===== ВЫБРАННЫЙ ОТРЫВОК
Если мы убедимся, что все в мире может восприниматься эстетически и все в мире может восприниматься как нечто прекрасное, сама собой отпадет надобность доказывать, что и самоубийство может рассматриваться с позиций эстетики.

Некоторые современные отечественные авторы, не отрицая релятивности категории прекрасного, однако, оговариваются, что вот ведь невозможно, например, представить себе, чтобы когда-нибудь вид хищника, терзающего ребенка, мог дать кому-нибудь из нормальных людей эстетическое переживание.

Некорректность этого, казалось бы, бесспорного примера, заключена в этих самых незначительных на первый взгляд «когда-нибудь» и «кому-нибудь».

Попробуем включить подобный сюжет в религиозный или мистический обряд (история знает случаи и пострашнее), и подобная сцена несомненно будет восприниматься его участниками как нечто прекрасное, если допустить, что для них, например, только ребенок, растерзанный хищником, получит доступ к бессмертию, или этот хищник является для данной общности тотемом, и нет ничего прекраснее принесения ему в жертву самого дорогого.

Кроме того, если, согласно авторам, данное зрелище не может вызвать эстетических переживаний у нормального человека, следовательно, у ненормального оно таковые может вызывать. Не углубляясь подробно в очень сложную проблематику взаимосвязи и дифференциации понятий психической нормы и патологии, зададимся для себя вопросом — неужели были психически ненормальными тысячи и тысячи древних римлян, любующихся тем, как те же хищники на арене терзали тело раба? Если подобные зрелища вызывают эстетические переживания, значит эстетическое переживание зависит от самого человека, что опять-таки доказывает их субъективность и релятивность. Релятивность красоты неизбежно приводит к возникновению панэстетической концепции, которая провозглашает, что все в мире может быть прекрасным и все в мире может быть эстетичным. И при этом совершенно бессмысленна не только любая попытка поиска «красоты вообще», но и попытка поиска «безобразного вообще». Однако вернемся к древним грекам. К периоду средней классики относятся известная школа софистов (Протагор, Горгий, Продик, Гиппий, Антифонт) и великий Сократ, самоубийство которого, наверное, является одним из самых известных в мире. Красота, с точки зрения софистов, всегда релятивна (относительна), всегда чувственно выразима, она захватывает человеческую личность, наполняет ее бурей страстей.
==========
===== ИСХОДНЫЕ ДАННЫЕ
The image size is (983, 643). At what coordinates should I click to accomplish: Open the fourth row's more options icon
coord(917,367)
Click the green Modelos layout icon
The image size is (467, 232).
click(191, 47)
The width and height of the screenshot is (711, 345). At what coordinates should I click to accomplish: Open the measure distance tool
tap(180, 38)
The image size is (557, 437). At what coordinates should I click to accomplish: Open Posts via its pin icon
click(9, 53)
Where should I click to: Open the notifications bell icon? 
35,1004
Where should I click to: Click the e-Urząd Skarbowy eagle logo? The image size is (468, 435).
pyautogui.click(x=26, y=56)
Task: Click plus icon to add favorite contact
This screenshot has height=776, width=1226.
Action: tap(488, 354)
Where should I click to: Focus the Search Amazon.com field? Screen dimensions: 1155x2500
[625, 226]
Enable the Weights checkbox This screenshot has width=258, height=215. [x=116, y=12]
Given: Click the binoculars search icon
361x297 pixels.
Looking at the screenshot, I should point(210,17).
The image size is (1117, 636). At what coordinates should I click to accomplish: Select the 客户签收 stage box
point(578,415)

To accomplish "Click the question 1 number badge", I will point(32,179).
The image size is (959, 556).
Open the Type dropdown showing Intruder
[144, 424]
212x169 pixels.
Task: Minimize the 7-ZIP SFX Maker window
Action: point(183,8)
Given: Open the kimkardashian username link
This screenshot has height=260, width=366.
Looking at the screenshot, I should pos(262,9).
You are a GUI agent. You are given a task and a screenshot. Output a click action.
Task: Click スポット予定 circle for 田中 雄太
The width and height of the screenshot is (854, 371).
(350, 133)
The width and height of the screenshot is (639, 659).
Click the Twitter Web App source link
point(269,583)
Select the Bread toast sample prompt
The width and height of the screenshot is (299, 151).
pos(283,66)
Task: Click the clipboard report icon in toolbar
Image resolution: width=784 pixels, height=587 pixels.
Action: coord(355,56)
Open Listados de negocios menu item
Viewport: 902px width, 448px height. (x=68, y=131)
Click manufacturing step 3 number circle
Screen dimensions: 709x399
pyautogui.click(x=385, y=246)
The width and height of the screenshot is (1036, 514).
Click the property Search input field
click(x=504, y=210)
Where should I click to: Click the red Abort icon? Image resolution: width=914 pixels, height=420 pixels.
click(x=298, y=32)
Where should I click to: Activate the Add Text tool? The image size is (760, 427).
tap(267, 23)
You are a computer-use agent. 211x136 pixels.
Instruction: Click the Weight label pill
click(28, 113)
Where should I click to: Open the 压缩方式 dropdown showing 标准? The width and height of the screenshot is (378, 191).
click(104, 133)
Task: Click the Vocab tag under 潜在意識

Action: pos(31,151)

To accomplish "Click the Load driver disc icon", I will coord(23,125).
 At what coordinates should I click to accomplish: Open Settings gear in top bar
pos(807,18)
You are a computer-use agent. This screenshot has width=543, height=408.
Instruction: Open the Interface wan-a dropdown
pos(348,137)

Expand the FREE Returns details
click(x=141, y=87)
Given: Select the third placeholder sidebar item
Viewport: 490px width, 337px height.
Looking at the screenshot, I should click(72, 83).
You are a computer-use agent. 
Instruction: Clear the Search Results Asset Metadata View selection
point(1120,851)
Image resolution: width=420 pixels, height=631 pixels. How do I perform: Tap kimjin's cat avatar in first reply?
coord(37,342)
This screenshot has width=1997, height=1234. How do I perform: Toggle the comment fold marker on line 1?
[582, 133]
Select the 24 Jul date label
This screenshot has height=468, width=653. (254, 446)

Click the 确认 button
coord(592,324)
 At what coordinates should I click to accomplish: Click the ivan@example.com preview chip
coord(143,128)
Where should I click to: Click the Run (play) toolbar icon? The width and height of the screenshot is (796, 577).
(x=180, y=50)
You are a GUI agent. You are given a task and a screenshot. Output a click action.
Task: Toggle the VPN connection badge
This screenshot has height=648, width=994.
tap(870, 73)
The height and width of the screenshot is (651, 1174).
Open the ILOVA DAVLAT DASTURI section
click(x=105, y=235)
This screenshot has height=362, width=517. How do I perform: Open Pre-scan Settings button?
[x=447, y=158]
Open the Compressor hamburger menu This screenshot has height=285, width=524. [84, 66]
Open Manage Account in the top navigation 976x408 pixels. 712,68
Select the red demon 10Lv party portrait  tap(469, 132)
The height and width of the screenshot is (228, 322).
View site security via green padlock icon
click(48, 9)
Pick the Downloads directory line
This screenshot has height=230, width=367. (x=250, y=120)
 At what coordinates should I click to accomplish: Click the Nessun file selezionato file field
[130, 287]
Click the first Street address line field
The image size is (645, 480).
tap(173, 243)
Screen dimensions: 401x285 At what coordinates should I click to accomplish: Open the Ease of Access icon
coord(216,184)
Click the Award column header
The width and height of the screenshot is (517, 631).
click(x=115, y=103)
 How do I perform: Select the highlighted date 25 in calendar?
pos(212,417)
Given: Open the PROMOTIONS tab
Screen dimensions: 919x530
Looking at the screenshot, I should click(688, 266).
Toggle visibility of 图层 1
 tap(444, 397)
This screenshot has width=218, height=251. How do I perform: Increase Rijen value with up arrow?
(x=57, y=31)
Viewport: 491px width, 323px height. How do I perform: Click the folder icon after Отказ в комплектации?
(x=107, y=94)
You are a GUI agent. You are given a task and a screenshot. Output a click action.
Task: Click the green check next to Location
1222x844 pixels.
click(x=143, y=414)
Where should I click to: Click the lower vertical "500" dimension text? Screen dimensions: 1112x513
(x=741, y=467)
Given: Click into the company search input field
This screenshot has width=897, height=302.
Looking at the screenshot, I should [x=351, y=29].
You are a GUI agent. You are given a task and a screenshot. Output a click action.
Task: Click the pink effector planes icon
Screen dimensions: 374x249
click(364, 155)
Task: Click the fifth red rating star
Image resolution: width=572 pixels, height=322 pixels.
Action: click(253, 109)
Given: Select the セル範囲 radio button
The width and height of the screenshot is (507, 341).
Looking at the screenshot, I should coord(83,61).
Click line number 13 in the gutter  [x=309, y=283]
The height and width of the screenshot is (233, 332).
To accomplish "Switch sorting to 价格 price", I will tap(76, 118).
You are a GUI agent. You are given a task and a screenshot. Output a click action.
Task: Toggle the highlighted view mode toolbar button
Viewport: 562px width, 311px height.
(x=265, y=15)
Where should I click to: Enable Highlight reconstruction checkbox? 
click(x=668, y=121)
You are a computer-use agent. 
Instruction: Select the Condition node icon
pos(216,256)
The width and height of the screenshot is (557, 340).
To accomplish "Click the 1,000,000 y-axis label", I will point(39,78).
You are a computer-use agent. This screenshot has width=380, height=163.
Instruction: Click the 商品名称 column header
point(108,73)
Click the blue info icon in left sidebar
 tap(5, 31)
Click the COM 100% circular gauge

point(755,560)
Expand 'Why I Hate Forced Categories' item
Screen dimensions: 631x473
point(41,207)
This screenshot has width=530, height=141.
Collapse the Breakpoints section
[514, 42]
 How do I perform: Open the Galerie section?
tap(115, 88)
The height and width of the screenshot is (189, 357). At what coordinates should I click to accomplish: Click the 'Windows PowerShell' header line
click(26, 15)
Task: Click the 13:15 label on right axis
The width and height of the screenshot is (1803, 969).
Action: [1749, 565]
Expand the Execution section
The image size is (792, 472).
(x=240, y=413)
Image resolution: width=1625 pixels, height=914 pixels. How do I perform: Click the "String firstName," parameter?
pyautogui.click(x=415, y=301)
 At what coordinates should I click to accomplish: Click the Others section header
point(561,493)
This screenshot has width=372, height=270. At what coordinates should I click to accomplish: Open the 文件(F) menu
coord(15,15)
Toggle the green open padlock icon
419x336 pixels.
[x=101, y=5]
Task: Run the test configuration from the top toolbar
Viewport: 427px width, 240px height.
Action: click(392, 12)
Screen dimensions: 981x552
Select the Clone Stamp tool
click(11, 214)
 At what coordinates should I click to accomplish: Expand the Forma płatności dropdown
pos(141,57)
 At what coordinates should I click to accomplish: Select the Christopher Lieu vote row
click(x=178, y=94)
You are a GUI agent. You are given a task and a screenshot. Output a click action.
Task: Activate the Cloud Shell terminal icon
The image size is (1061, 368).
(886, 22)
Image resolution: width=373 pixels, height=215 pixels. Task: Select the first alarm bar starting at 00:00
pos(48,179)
==========
#### ЦЕЛЬ ЗАДАНИЯ A
Объясните в одном–трех предложениях, почему в выбранном отрывке пример с хищником, терзающим ребенка, назван некорректным.
#### ЦЕЛЬ ЗАДАНИЯ B
К какому периоду выбранный отрывок относит школу софистов и Сократа?
#### ЦЕЛЬ ЗАДАНИЯ C
Перечислите всех представителей школы софистов, названных в выбранном отрывке.

#### ОТВЕТ К ЗАДАНИЮ A
Некорректность примера заключена в словах «когда-нибудь» и «кому-нибудь». Если включить такую сцену в религиозный или мистический обряд, ее участники будут воспринимать ее как нечто прекрасное. Так будет, если для них только растерзанный хищником ребенок получит доступ к бессмертию или если этот хищник является для их общности тотемом.

#### ОТВЕТ К ЗАДАНИЮ B
К периоду средней классики.

#### ОТВЕТ К ЗАДАНИЮ C
Протагор, Горгий, Продик, Гиппий, Антифонт.